If the Appalachians are to survive, mountaintop removal must be denied

    The Appalachian mountains are 480 million years old. It is one of the oldest mountain ranges in the world. For the millennia they have stood like sentinels between the ocean and the vast American landscape; but for the past thirty years, the mountains have been in danger from a form of coal mining called “mountaintop removal.”

    Mountaintop removal is defined by the Environmental Protection Agency as the removal of “500 feet or more of the summit [of a mountain] to get at buried seams of coal. The earth from the mountaintop is then dumped in the neighboring valleys.” In essence, the miners treat the mountain like a cake, with the coal as its cream filling.

    Every day, miners use several tons of dynamite in the mountains of West Virginia, Kentucky, Southwest Virginia and Tennessee to lop off the top of the cake to get at the hidden seams of coal. The EPA has concluded that over 380,000 acres of Appalachia were destroyed between 1983 to 2001 by mountaintop mining. An additional 1,200 miles of streams have been buried beneath the rubble and waste pushed over into the valleys from the leveled mountaintops.

    In his book, “Coal River,” journalist Michael Shnayerson quotes the EPA’s prediction that, “assuming the practice continues … more than 1.4 million acres will be destroyed before all the mountaintop coal in Appalachia is mined — in sum, almost as large an area as Delaware.” The destruction caused by mountaintop removal can be seen from space — Google Earth provides a good, if outdated, idea of the extent of the damage.
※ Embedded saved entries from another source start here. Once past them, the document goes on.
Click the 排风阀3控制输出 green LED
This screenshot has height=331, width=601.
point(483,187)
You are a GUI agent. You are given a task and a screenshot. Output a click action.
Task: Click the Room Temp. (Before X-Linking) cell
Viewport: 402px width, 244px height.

    But what does all this mean? For us, cheaper energy. Over half of America’s electricity comes from coal, but no matter what the coal industry’s ads say, there is no such thing as clean coal. There is a price to pay for this cheap energy, and more than just the greenhouse gases that the coal use creates. Yes, there’s the catastrophic damage to the environment, but is that all?

    I’ve heard it argued that if it does nothing else positive, at least mountaintop removal creates jobs in a region rife with unemployment. However, according to Dr. Walter R. Hibbard, professor of engineering at Virginia Tech, “unemployment … has grown in tandem with record-high coal production.” Mountaintop removal is cheap because it favors on mechanization and explosives, and therefore requires little labor. It takes only a few dozen men to level a mountaintop. If anything has killed jobs in the coal fields, it’s mountaintop removal.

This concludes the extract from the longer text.